Jaguar's problems stem from Nasser's stupidity of trying to make Ford a conglamerate, forgetting the auto end and the current administration conservative, no-risk-taking mind set.
It was stupid to try to sell a reskinned Ford Mondeo as a Jaguar X Type. Its a good platform but not good enough that anything could be done to it that would make it handle, ride or perform like a true Jaguar. It was also stupid to try compete with BMW and Audi model for model, the reasoning behind the X Type in the first place (a lower price entry model). Jaguar is expensive and exclusive, if not in price, then by production.
The S Type has gotten long in the tooth and Ford management neglected it for far too long. It should have been updated this year or last, not 2 years from now (2008MY).
The XJ is suffering from the same thing that is killing the Five Hundred, its too damn boring. They took the very elegant lines and proportions of the Series III/X300/X308 and bulked it up. Unfortunately, it threw off all the proportions and destroyed the gracefullness of those older designs. They needed to break with the past and built something more "conservatively radical". They should have kept some design cues from the past but taken them in a new direction.
The XK is beautiful but it looks too much like an Aston Martin. AMs are muscular and beefy in their look, while Jags are supposed to be sleek and light, like the old E Type or the XK its replacing. The new XK looks like an upmarket streetsweeper, the R model doubly so. But I'm sure it will sell well.

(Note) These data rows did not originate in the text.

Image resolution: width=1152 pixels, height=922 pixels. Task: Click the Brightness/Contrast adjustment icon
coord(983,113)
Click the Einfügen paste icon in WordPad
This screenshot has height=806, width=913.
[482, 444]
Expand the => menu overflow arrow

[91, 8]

I don't think Ford should cut Jaguar loose any more then Land Rover or Aston Martin. They are excellent halo cars, much like the Ford GT. They dovetail well with Ford's history with England. What Ford needs to do is keep their mitts out of them and let them get on with it. Let there be tech cross-pollination, like Chrysler and Benz, but let the Brits design their own cars. They know how to do it better then a bunch of Detroiters.